1 – Institute of Genetic Medicine, Newcastle University, UK. 2 – Northern Genetics Service, Newcastle Hospitals NHS Foundation trust, UK. 3 – Servicio de Genetica Medica, Complejo Hospitalario de Navarra, Hospi-tal Virgen del Camino, C/Irunlarrea 4, E-31008 Pamplona, Spain. 4 – Western General hospital, Edinburgh, UK. 5 – Department of Cellular Pathology, Royal Victoria Infirmary, Newcastle Hospitals NHS Foundation Trust, UK.

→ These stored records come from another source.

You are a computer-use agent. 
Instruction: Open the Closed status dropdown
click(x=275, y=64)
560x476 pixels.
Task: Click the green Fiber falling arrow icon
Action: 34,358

Aim: UK’s NICE guidelines recommend mismatch repair (MMR) deficiency testing of colorectal cancers (CRCs) to identify Lynch syndrome, a hereditary predisposition for CRC. Current assays – immunohistochemistry and fragment analysis are not amenable to high throughput testing due to manual workflows and results interpretation. We aimed to develop a sequencing-based assay of short mononucleotide repeats (MNR) to assess microsatellite instability (MSI), a biomarker of MMR deficiency, using single molecule-molecular inversion probes (smMIPs), with a view to improving the clinical uptake of MMR deficiency testing.

Method: 24 MNRs, together with BRAF V600E marker, were amplified in multiplex using smMIPs. Amplicons were sequenced using Illumina MiSeq platform, aligned to reference genome hg19, and analysed using R scripts. An MSI classifier was trained on 98 CRCs collected from Edinburgh and Spain, and validated in 98 CRCs collected at Newcastle.

Results: The MSI classifier showed 100% sensitivity and specificity relative to fragment analysis. Frequency of BRAF V600E mutation concurred with previous observations. Analysis cost estimate for the proposed assay is £4.28/sample in contrast to £11.65/sample with fragment analysis.

Conclusions: Our novel MSI assay could streamline CRC molecular diagnostics by providing cheap and high throughput detection of MMR deficiency and improving the identification of Lynch syndrome patients.